Collected data entries
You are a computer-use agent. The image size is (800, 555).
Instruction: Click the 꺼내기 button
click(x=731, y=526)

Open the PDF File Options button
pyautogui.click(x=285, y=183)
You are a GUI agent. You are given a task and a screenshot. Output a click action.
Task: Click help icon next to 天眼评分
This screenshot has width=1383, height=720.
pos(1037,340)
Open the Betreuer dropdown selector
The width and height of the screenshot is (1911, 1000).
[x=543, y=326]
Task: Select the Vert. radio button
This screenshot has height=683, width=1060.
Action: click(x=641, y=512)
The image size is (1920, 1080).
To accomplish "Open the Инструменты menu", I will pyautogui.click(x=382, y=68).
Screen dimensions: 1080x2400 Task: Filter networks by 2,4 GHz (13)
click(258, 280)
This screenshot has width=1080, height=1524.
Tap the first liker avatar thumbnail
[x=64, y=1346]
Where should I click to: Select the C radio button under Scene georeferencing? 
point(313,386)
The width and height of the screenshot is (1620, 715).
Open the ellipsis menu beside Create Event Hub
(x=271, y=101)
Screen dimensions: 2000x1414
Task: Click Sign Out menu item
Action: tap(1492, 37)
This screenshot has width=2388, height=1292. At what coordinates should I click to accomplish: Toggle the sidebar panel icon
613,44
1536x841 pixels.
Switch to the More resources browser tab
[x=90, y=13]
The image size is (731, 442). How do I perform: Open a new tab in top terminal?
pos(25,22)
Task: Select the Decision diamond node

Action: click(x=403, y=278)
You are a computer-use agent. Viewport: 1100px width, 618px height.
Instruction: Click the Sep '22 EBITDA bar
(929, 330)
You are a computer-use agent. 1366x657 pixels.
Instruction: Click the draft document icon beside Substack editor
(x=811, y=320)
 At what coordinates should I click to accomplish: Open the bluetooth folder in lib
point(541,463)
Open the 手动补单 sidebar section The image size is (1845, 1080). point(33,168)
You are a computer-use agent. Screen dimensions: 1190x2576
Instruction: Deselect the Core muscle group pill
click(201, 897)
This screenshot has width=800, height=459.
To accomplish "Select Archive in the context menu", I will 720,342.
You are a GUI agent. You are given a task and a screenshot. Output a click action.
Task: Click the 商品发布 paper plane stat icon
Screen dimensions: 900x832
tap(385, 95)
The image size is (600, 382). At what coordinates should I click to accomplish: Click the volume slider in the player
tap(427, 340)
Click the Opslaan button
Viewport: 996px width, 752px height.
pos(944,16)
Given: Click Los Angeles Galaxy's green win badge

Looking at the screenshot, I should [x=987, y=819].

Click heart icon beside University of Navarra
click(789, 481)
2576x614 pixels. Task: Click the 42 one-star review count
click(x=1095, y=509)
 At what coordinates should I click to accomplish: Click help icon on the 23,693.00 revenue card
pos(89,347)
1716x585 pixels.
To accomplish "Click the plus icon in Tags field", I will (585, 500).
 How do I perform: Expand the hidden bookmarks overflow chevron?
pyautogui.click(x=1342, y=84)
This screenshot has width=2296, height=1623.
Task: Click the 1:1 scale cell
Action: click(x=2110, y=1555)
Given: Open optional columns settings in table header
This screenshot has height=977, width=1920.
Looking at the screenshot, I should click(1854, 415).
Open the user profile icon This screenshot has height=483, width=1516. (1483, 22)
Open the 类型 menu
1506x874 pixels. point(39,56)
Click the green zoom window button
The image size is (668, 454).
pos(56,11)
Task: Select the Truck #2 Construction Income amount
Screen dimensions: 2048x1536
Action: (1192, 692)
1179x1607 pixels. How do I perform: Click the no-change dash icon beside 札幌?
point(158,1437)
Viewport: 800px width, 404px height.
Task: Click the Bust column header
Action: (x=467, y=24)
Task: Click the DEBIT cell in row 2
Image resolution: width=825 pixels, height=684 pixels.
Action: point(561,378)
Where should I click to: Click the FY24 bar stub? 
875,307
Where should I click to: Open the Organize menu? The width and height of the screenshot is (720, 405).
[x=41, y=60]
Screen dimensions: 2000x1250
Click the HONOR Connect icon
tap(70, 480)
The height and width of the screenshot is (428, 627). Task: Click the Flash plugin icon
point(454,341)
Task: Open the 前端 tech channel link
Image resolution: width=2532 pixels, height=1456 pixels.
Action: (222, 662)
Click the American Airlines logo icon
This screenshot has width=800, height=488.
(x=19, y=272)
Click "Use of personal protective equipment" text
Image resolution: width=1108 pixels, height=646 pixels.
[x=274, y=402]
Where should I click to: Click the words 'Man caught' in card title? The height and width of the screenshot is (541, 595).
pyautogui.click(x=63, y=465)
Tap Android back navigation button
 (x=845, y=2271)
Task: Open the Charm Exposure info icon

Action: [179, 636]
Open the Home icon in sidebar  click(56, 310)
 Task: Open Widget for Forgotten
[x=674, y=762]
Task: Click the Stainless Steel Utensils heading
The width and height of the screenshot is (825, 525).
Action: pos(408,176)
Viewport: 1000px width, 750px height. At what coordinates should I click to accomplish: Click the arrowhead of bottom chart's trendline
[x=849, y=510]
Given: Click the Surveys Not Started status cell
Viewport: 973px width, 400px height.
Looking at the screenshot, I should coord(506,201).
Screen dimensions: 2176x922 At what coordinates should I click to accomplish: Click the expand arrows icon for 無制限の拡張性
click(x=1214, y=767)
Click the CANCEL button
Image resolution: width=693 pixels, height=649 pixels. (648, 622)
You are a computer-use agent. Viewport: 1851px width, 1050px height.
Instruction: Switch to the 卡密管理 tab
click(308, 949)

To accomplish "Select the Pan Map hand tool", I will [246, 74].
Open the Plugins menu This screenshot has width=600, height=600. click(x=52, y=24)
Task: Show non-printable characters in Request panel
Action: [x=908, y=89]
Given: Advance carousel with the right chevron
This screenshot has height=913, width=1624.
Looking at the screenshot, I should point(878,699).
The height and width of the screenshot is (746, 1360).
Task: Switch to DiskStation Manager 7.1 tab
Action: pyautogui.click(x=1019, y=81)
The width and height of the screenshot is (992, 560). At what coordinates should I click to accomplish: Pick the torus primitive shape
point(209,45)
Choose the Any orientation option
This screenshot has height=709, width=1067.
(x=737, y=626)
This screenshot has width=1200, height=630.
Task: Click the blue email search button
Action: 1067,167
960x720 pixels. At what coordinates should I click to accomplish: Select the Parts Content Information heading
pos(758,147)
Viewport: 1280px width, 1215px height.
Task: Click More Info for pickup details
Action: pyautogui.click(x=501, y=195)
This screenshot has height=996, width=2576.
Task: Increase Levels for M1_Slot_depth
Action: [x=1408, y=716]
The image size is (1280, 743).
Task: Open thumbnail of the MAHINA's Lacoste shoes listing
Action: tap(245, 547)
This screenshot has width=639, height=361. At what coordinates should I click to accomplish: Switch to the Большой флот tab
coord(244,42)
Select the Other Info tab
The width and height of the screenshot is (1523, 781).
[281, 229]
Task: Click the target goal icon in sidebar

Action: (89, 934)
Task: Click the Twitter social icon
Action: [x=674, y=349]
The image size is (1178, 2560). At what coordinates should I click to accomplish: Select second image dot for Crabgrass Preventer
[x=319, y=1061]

DIRECTIONS: Copy every line of the records above word for word.

FULL SOLUTION:
You are a computer-use agent. The image size is (800, 555).
Instruction: Click the 꺼내기 button
click(x=731, y=526)

Open the PDF File Options button
pyautogui.click(x=285, y=183)
You are a GUI agent. You are given a task and a screenshot. Output a click action.
Task: Click help icon next to 天眼评分
This screenshot has width=1383, height=720.
pos(1037,340)
Open the Betreuer dropdown selector
The width and height of the screenshot is (1911, 1000).
[x=543, y=326]
Task: Select the Vert. radio button
This screenshot has height=683, width=1060.
Action: click(x=641, y=512)
The image size is (1920, 1080).
To accomplish "Open the Инструменты menu", I will pyautogui.click(x=382, y=68).
Screen dimensions: 1080x2400 Task: Filter networks by 2,4 GHz (13)
click(258, 280)
This screenshot has width=1080, height=1524.
Tap the first liker avatar thumbnail
[x=64, y=1346]
Where should I click to: Select the C radio button under Scene georeferencing? 
point(313,386)
The width and height of the screenshot is (1620, 715).
Open the ellipsis menu beside Create Event Hub
(x=271, y=101)
Screen dimensions: 2000x1414
Task: Click Sign Out menu item
Action: tap(1492, 37)
This screenshot has width=2388, height=1292. At what coordinates should I click to accomplish: Toggle the sidebar panel icon
613,44
1536x841 pixels.
Switch to the More resources browser tab
[x=90, y=13]
The image size is (731, 442). How do I perform: Open a new tab in top terminal?
pos(25,22)
Task: Select the Decision diamond node

Action: click(x=403, y=278)
You are a computer-use agent. Viewport: 1100px width, 618px height.
Instruction: Click the Sep '22 EBITDA bar
(929, 330)
You are a computer-use agent. 1366x657 pixels.
Instruction: Click the draft document icon beside Substack editor
(x=811, y=320)
 At what coordinates should I click to accomplish: Open the bluetooth folder in lib
point(541,463)
Open the 手动补单 sidebar section The image size is (1845, 1080). point(33,168)
You are a computer-use agent. Screen dimensions: 1190x2576
Instruction: Deselect the Core muscle group pill
click(201, 897)
This screenshot has width=800, height=459.
To accomplish "Select Archive in the context menu", I will 720,342.
You are a GUI agent. You are given a task and a screenshot. Output a click action.
Task: Click the 商品发布 paper plane stat icon
Screen dimensions: 900x832
tap(385, 95)
The image size is (600, 382). At what coordinates should I click to accomplish: Click the volume slider in the player
tap(427, 340)
Click the Opslaan button
Viewport: 996px width, 752px height.
pos(944,16)
Given: Click Los Angeles Galaxy's green win badge

Looking at the screenshot, I should [x=987, y=819].

Click heart icon beside University of Navarra
click(789, 481)
2576x614 pixels. Task: Click the 42 one-star review count
click(x=1095, y=509)
 At what coordinates should I click to accomplish: Click help icon on the 23,693.00 revenue card
pos(89,347)
1716x585 pixels.
To accomplish "Click the plus icon in Tags field", I will (585, 500).
 How do I perform: Expand the hidden bookmarks overflow chevron?
pyautogui.click(x=1342, y=84)
This screenshot has width=2296, height=1623.
Task: Click the 1:1 scale cell
Action: click(x=2110, y=1555)
Given: Open optional columns settings in table header
This screenshot has height=977, width=1920.
Looking at the screenshot, I should click(1854, 415).
Open the user profile icon This screenshot has height=483, width=1516. (1483, 22)
Open the 类型 menu
1506x874 pixels. point(39,56)
Click the green zoom window button
The image size is (668, 454).
pos(56,11)
Task: Select the Truck #2 Construction Income amount
Screen dimensions: 2048x1536
Action: (1192, 692)
1179x1607 pixels. How do I perform: Click the no-change dash icon beside 札幌?
point(158,1437)
Viewport: 800px width, 404px height.
Task: Click the Bust column header
Action: (x=467, y=24)
Task: Click the DEBIT cell in row 2
Image resolution: width=825 pixels, height=684 pixels.
Action: point(561,378)
Where should I click to: Click the FY24 bar stub? 
875,307
Where should I click to: Open the Organize menu? The width and height of the screenshot is (720, 405).
[x=41, y=60]
Screen dimensions: 2000x1250
Click the HONOR Connect icon
tap(70, 480)
The height and width of the screenshot is (428, 627). Task: Click the Flash plugin icon
point(454,341)
Task: Open the 前端 tech channel link
Image resolution: width=2532 pixels, height=1456 pixels.
Action: (222, 662)
Click the American Airlines logo icon
This screenshot has width=800, height=488.
(x=19, y=272)
Click "Use of personal protective equipment" text
Image resolution: width=1108 pixels, height=646 pixels.
[x=274, y=402]
Where should I click to: Click the words 'Man caught' in card title? The height and width of the screenshot is (541, 595).
pyautogui.click(x=63, y=465)
Tap Android back navigation button
 (x=845, y=2271)
Task: Open the Charm Exposure info icon

Action: [179, 636]
Open the Home icon in sidebar  click(56, 310)
 Task: Open Widget for Forgotten
[x=674, y=762]
Task: Click the Stainless Steel Utensils heading
The width and height of the screenshot is (825, 525).
Action: pos(408,176)
Viewport: 1000px width, 750px height. At what coordinates should I click to accomplish: Click the arrowhead of bottom chart's trendline
[x=849, y=510]
Given: Click the Surveys Not Started status cell
Viewport: 973px width, 400px height.
Looking at the screenshot, I should coord(506,201).
Screen dimensions: 2176x922 At what coordinates should I click to accomplish: Click the expand arrows icon for 無制限の拡張性
click(x=1214, y=767)
Click the CANCEL button
Image resolution: width=693 pixels, height=649 pixels. (648, 622)
You are a computer-use agent. Viewport: 1851px width, 1050px height.
Instruction: Switch to the 卡密管理 tab
click(308, 949)

To accomplish "Select the Pan Map hand tool", I will [246, 74].
Open the Plugins menu This screenshot has width=600, height=600. click(x=52, y=24)
Task: Show non-printable characters in Request panel
Action: [x=908, y=89]
Given: Advance carousel with the right chevron
This screenshot has height=913, width=1624.
Looking at the screenshot, I should point(878,699).
The height and width of the screenshot is (746, 1360).
Task: Switch to DiskStation Manager 7.1 tab
Action: pyautogui.click(x=1019, y=81)
The width and height of the screenshot is (992, 560). At what coordinates should I click to accomplish: Pick the torus primitive shape
point(209,45)
Choose the Any orientation option
This screenshot has height=709, width=1067.
(x=737, y=626)
This screenshot has width=1200, height=630.
Task: Click the blue email search button
Action: 1067,167
960x720 pixels. At what coordinates should I click to accomplish: Select the Parts Content Information heading
pos(758,147)
Viewport: 1280px width, 1215px height.
Task: Click More Info for pickup details
Action: pyautogui.click(x=501, y=195)
This screenshot has height=996, width=2576.
Task: Increase Levels for M1_Slot_depth
Action: [x=1408, y=716]
The image size is (1280, 743).
Task: Open thumbnail of the MAHINA's Lacoste shoes listing
Action: tap(245, 547)
This screenshot has width=639, height=361. At what coordinates should I click to accomplish: Switch to the Большой флот tab
coord(244,42)
Select the Other Info tab
The width and height of the screenshot is (1523, 781).
[281, 229]
Task: Click the target goal icon in sidebar

Action: (89, 934)
Task: Click the Twitter social icon
Action: [x=674, y=349]
The image size is (1178, 2560). At what coordinates should I click to accomplish: Select second image dot for Crabgrass Preventer
[x=319, y=1061]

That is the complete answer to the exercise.